Bei den ERP-Herstellern ist ein deutlicher Trend zur branchenspezifischen Ausrichtung ihrer betriebswirtschaftlichen Standardsoftware zu erkennen. Zwei von drei Anbietern planen einen derartigen Schritt, von dem sie sich eine bessere Position im Wettbewerb versprechen. Allerdings genießen die derzeit angebotenen Produkte keinen guten Ruf. Nur jeder fünfte Anwender stellt den Branchenlösungen ein positives Zeugnis aus, so eine Umfrage des R/3-Spezialisten Orga GmbH, Karlsruhe, bei 471 Unternehmen. Fast zwei Drittel der Teilnehmer sind jedoch der Meinung, daß es sich dabei um Mogelpackungen handelt.

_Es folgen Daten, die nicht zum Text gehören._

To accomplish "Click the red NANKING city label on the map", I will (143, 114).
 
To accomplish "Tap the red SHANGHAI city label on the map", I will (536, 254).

Konzepte oft zu oberflächlich

Besonders kritisiert werden von der Mehrzahl der Anwender die oberflächlichen branchenspezifischen Konzepte der Hersteller. Die Lösungen böten in dieser Hinsicht eine mangelnde Funktionalität. Außerdem beanstanden 59 Prozent der Umfrageteilnehmer, daß sie beim Einsatz dieser Applikationen zu starken technischen Abweichungen vom Standard der ERP-Software gezwungen sind. Infolgedessen riskieren sie bei späteren Release-Wechseln oder bei der Integration von Ergänzungslösungen unüberschaubare Probleme. Weitere Kritikpunkte sind die zu hohe Komplexität der Produkte, ihre überhöhten Preise sowie eine unklare Einschätzung der technischen Weiterentwicklung.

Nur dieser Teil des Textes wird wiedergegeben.